30.12.15

Niilistas, ciborgues e outras minorias


            As relações na existência proporcionadas pela teoria ciborgue de Donna Haraway veem de encontro com muitas outras questões que podemos corelacionar a partir de um ponto de superação dos vieses dualistas da cultura ocidental, que estão inclusive, solidificadas nas concepções marxistas, e por isso, noto a divergência dos grupos minoritários que se aderem a tais ideologias para que estas abarquem as suas, pois quando a fundo, as linhas marxistas e da chamada esquerda de modo geral, vão esbarrar numa incoerência “espiritual” das possibilidades destas minorias alcançarem de fato seus objetivos mais nobres, o de se inserirem como normalidade numa sociedade múltipla, sem a divisão disso ou daquilo; e é justamente isso que a autora do Manifesto ciborgue nos possibilita com sua teoria, apesar de ainda chamar ela de feminismo socialista, creio que por um problema histórico em seu próprio país com os opositores políticos e a supremacia militar dos Estados Unidos da América.

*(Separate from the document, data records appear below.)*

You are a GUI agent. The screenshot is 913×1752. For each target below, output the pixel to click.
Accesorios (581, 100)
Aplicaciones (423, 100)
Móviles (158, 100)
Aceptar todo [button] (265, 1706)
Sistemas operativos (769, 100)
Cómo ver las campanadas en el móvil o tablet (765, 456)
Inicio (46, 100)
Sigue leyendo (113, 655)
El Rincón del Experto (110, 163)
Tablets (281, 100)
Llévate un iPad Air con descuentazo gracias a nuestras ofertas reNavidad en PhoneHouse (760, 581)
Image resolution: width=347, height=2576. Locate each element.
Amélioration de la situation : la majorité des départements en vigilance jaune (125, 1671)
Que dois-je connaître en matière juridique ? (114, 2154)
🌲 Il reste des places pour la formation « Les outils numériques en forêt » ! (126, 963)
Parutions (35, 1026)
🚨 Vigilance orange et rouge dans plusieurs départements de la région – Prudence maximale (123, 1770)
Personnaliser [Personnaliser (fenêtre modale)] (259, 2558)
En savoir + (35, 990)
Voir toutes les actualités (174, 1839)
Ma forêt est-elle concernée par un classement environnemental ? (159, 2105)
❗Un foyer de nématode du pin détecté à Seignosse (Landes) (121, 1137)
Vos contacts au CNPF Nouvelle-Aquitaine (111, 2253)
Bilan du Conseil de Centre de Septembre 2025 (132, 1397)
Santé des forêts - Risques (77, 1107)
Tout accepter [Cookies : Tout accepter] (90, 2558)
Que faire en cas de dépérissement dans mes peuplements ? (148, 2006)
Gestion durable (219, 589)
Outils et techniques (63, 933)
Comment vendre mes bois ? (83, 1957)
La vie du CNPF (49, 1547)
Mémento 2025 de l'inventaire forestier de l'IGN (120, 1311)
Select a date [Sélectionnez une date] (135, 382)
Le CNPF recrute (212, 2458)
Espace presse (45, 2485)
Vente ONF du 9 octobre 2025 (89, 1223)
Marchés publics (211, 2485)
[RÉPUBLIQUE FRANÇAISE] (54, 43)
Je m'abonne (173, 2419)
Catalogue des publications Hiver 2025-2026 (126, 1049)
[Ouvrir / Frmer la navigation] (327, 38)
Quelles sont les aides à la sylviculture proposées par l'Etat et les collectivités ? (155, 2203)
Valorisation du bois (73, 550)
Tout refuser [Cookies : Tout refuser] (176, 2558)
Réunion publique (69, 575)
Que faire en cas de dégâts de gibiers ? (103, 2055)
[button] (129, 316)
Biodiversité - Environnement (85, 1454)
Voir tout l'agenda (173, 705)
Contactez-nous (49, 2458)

            Deixemos, porém, os pontos menores de fora, para focarmos nas grandes vantagens que o mito ciborgue nos proporciona, e não apenas ao feminismo, mas para toda manifestação de uma sociedade sem preconceitos e dominações externas de poder, sejam de que nível forem, pois isto pode ser reflexo familiar de uma tradição longínqua, ou os aparatos de dominação estatal presentes em vários pontos da sociedade, em maior ou menor grau dependendo do governo.

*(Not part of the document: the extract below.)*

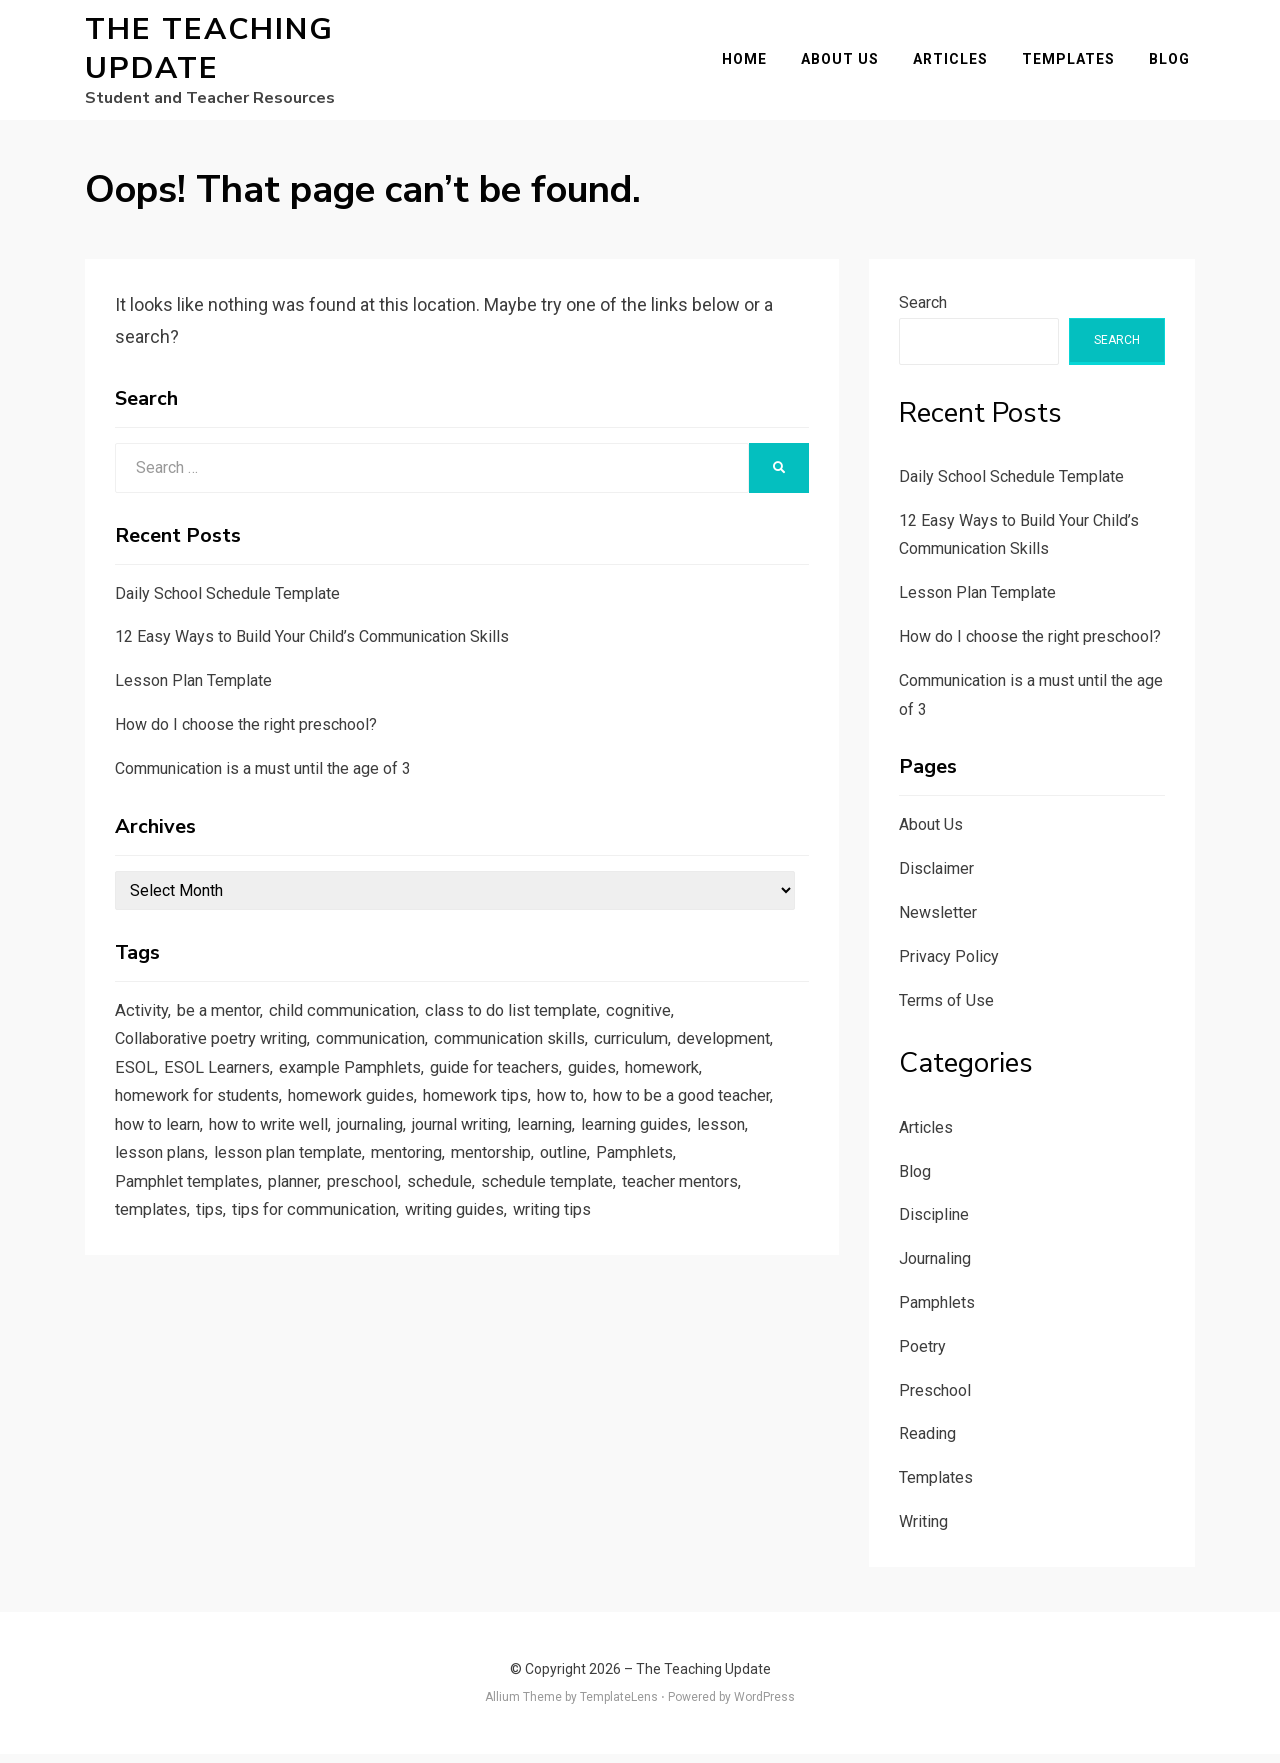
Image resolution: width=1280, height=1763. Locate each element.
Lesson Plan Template (193, 690)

            Creio que as revoluções causadas pela informação e pelo ciberespaço, ao saírem do controle, ao mesmo tempo que podem servir a grandes dominadores, ela também lhes foge, pois sua construção e poder é incalculável a cada novo servidor que adquire novidades. Por isso a possibilidade do anarcocapitalismo, seus Bitcoins, seus negócios colaborativos e toda possível fuga de um Estado opressor, que pretende escravizar toda individualidade e existência com suas burocracias, só servem para repensarmos quais as ideologias que os grupos minoritários depositam sua fé e esperança, pois tudo indica serem opções contraditórias e um verdadeiro tiro no pé.

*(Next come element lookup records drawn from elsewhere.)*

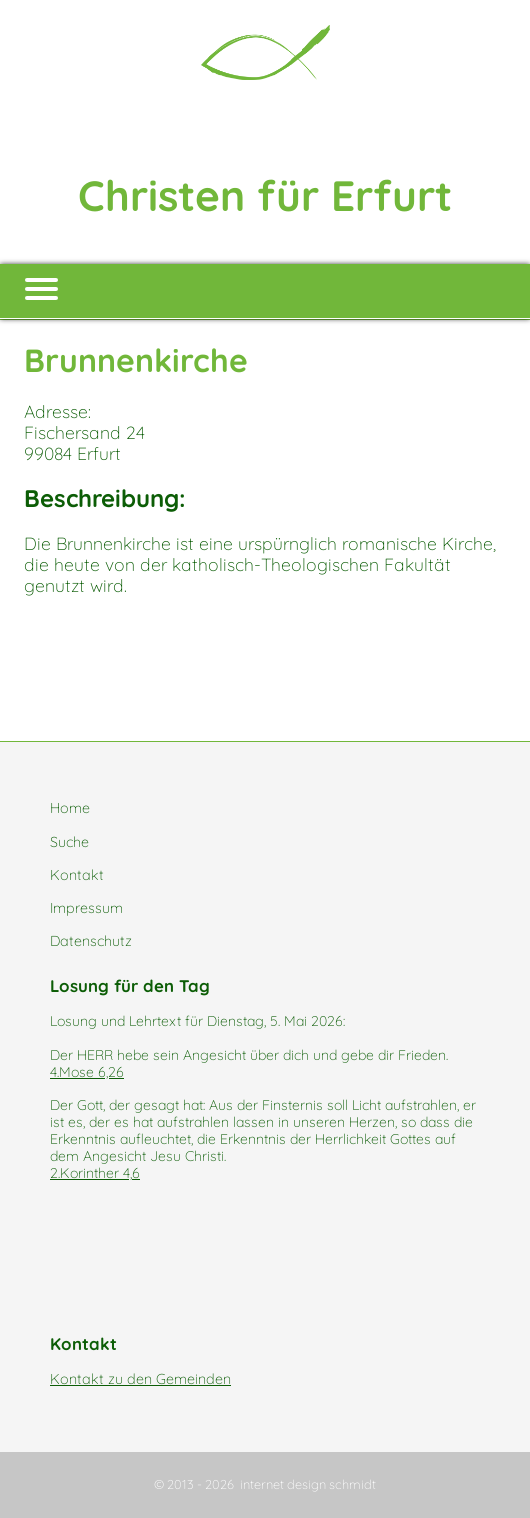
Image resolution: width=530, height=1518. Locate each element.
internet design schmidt (308, 1484)
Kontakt (77, 875)
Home (70, 808)
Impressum (86, 908)
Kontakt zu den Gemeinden (140, 1379)
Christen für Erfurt (265, 195)
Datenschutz (91, 941)
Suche (69, 842)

            Donna Haraway assim como Nietzsche, nos ensinam a viver, a experimentar a vida, a existência, em sua plenitude, por isso ambos criticam os dualismos, na verdade Nietzsche critica e expõe seu veredito filosófico, e Haraway apresenta uma prática possível graças a contemporaneidade e sua alta tecnologia.
            Mas ainda há um ponto de toda convergência que parece esbarrar naqueles que desejam a dominação, e ainda mais, aqueles que desejam a eliminação do outro, que são os espíritos fracos ditos pelo filósofo alemão, que é a questão do niilismo ativo. Este niilismo podemos contrapor ao seu oposto, o niilismo passivo, num único personagem, aquele vivido por Christoph Waltz no filme Teorema Zero; pois ali aparece claramente os dois principais objetos de crítica social dado por Nietzsche: o mercado e a fé. O personagem trabalha numa empresa que quer revelar a razão da existência, porém ele tem esperança numa ligação que revelará o propósito de sua vida, assim ele abdicou de experimentar uma vida plena aguardando a resposta externa, ao mesmo tempo que sua empresa é movida por um propósito de mercado e não de valores reais para a humanidade, sendo assim ele segue com seu vazio, autodeclarado, pois não consegue projetar o paraíso artificial quando a garota de programa assim o permite. Ele então alcança de fato uma mudança e passa a outra perspectiva, não necessariamente de felicidade, mas de saída do vazio, quando entende que a ligação era falsa, ou seja, a esperança era numa mentira, e que o teorema zero não importava; a partir deste momento, e portanto, agora um niilista ativo, ele pode finalmente vivenciar o paraíso artificial em toda sua possibilidade, deixando claro ser a isto que estamos condicionados como seres humanos, diante do absurdo e da banalidade que é a existência, ter consciência da artificialidade do paraíso é fundamental.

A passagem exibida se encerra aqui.